**SOURCE MATERIAL**
::::
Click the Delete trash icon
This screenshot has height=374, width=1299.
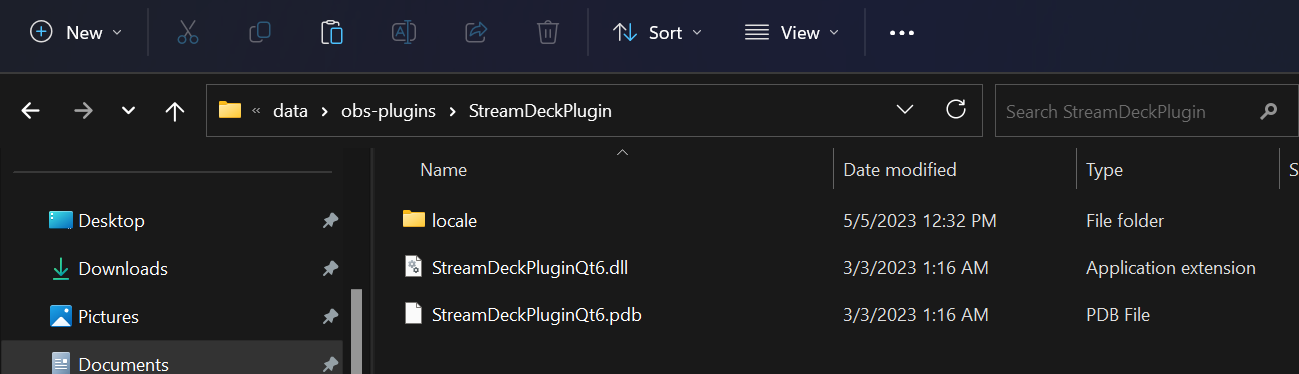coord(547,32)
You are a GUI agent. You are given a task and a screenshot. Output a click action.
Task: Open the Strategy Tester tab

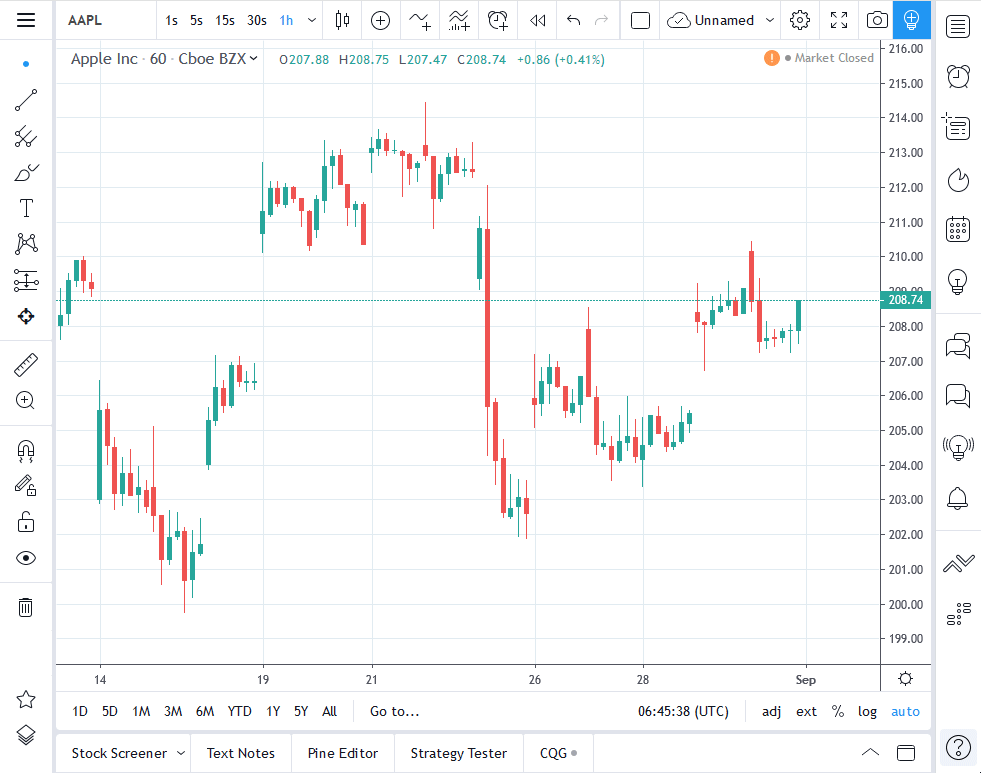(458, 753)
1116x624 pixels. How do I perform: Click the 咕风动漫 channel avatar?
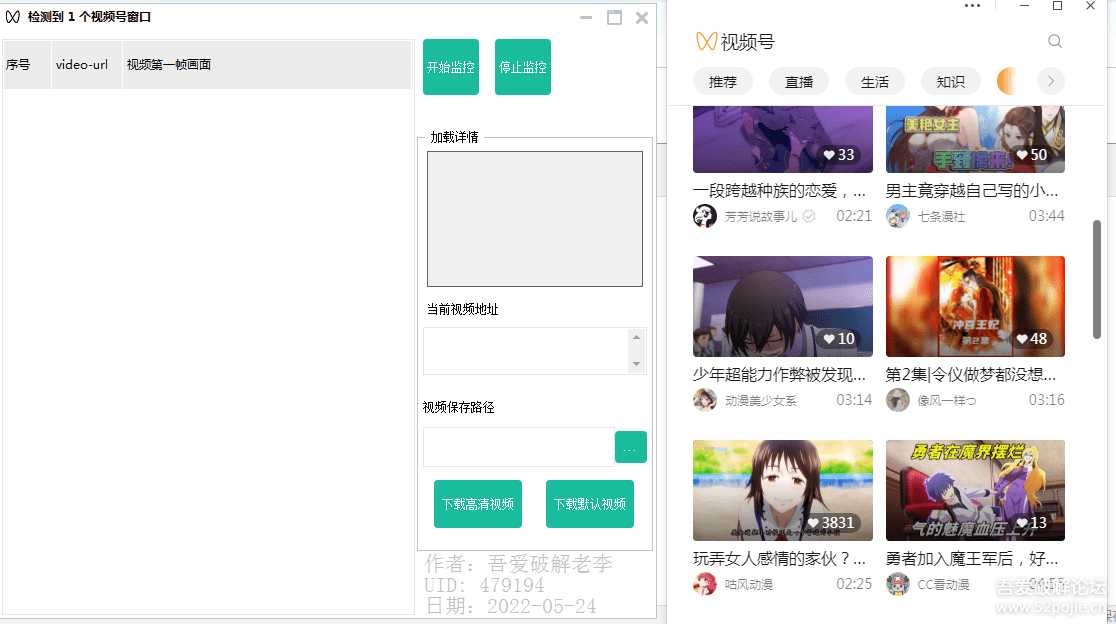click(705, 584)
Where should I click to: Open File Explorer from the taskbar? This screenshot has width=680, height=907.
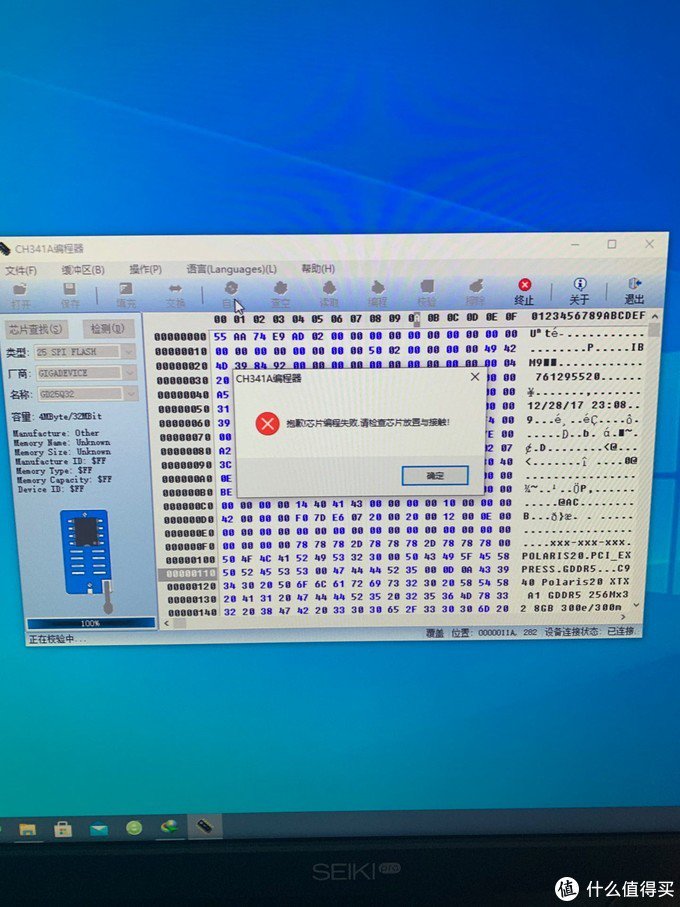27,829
::::
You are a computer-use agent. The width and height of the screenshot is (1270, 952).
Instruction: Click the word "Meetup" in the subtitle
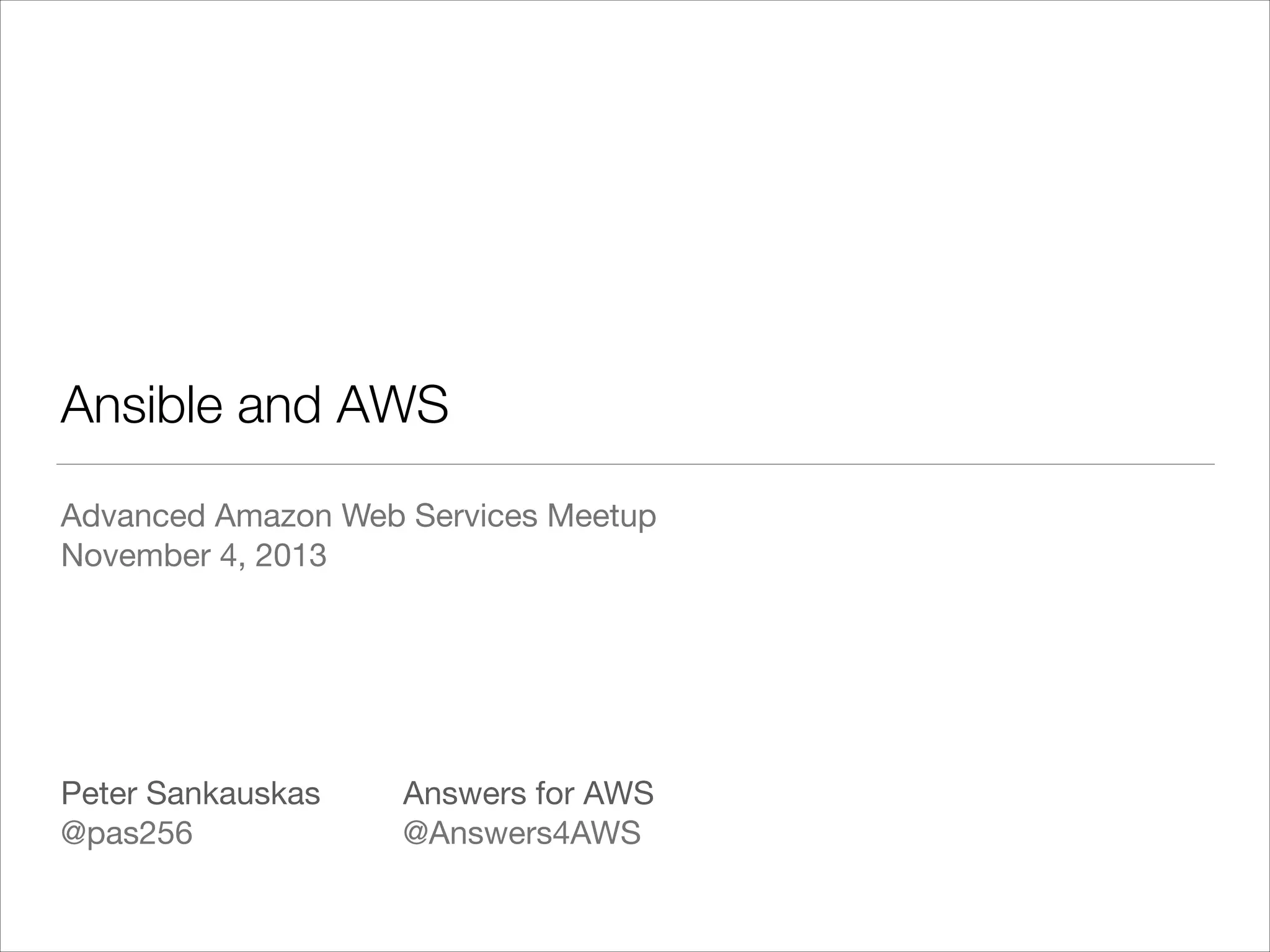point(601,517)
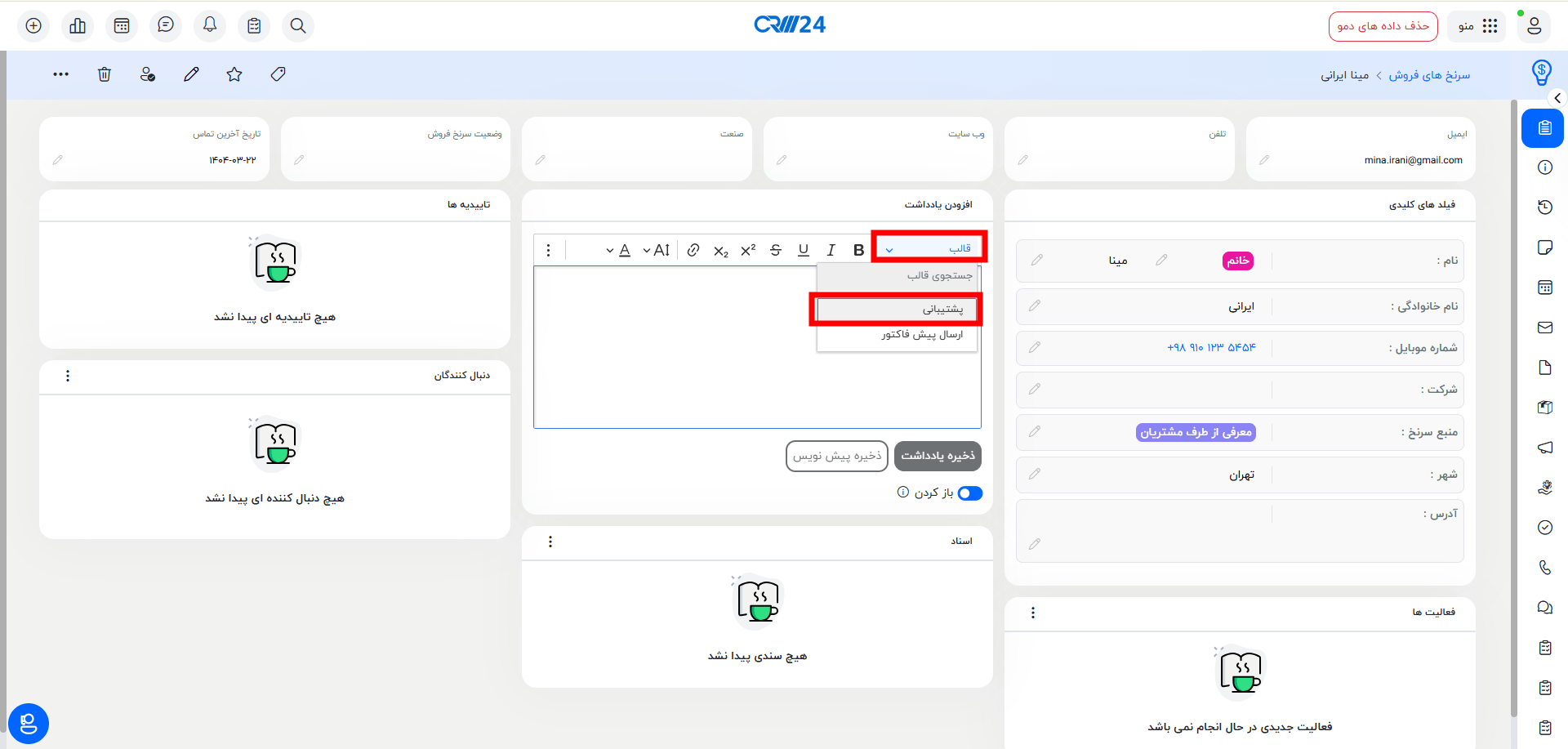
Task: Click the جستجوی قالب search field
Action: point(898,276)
::::
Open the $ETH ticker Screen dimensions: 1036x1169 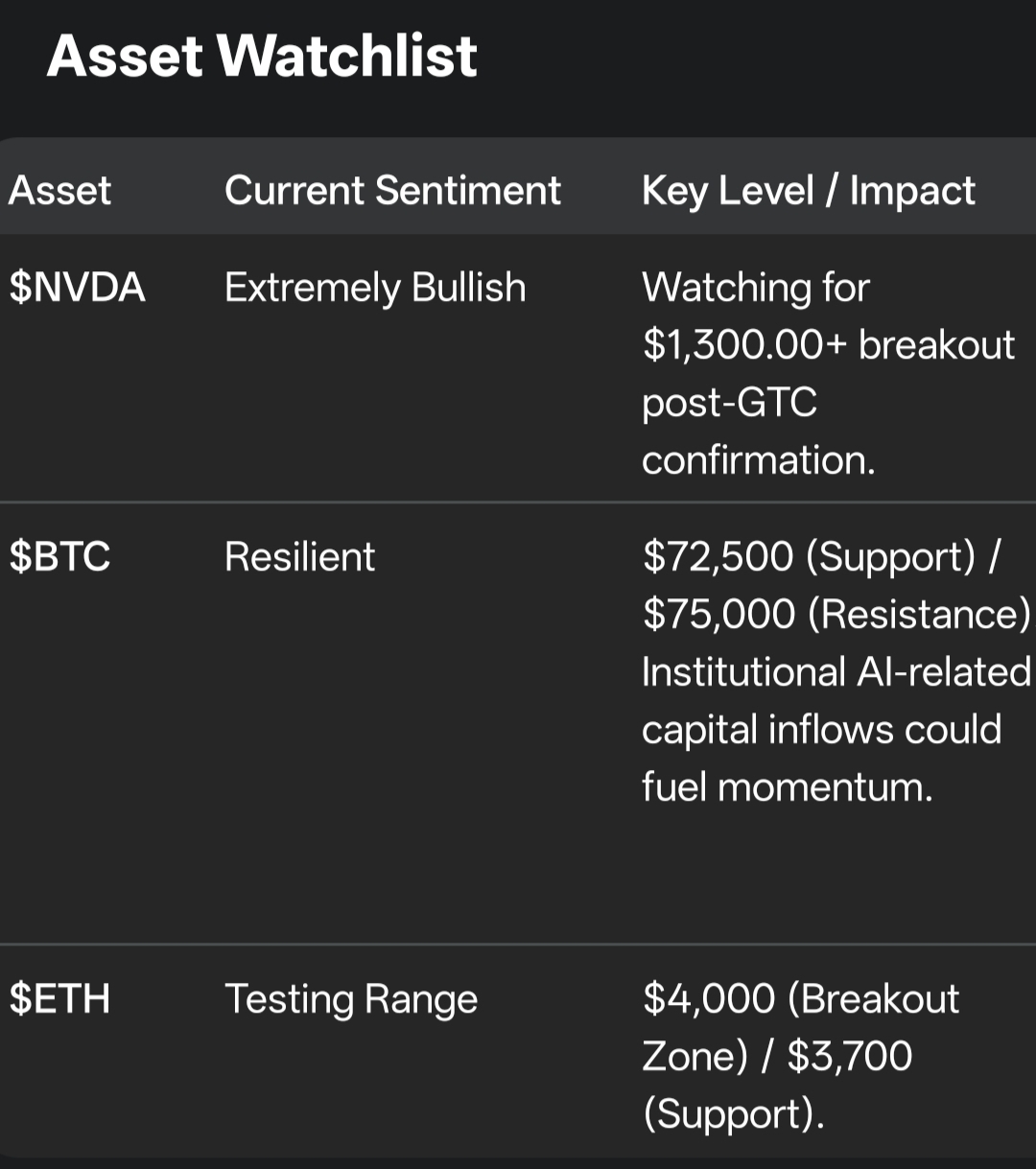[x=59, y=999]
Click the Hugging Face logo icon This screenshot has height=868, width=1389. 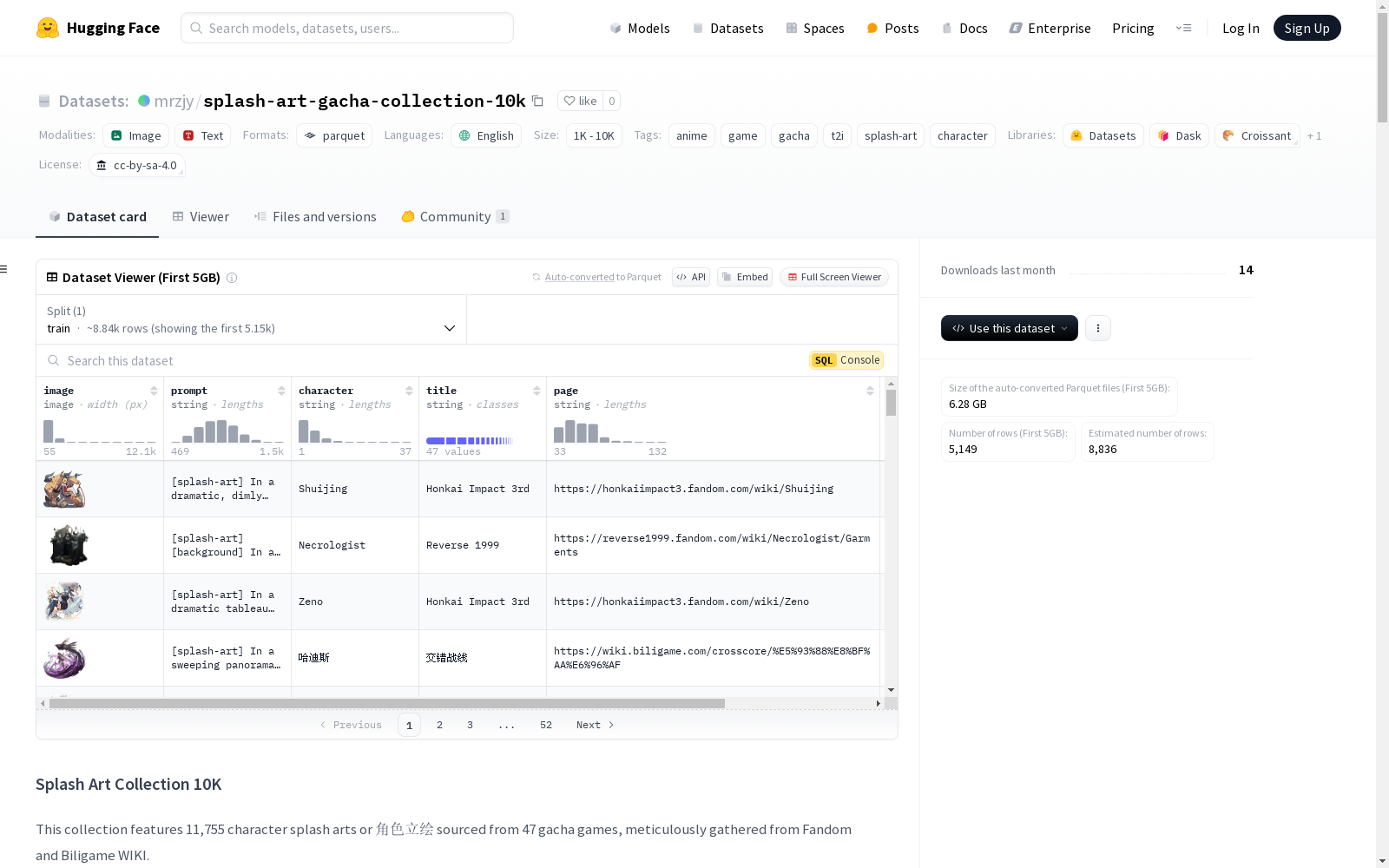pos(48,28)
::::
**WRITTEN PROBLEM**
Copy the lines from the one containing "You are a computer-use" through the one containing "Action: point(898,276)", both included, and leave out the pictures.

**WRITTEN SOLUTION**
You are a computer-use agent. The width and height of the screenshot is (1270, 952).
Instruction: Click the word "Meetup" in the subtitle
point(601,517)
Task: Click the جستجوی قالب search field
Action: point(898,276)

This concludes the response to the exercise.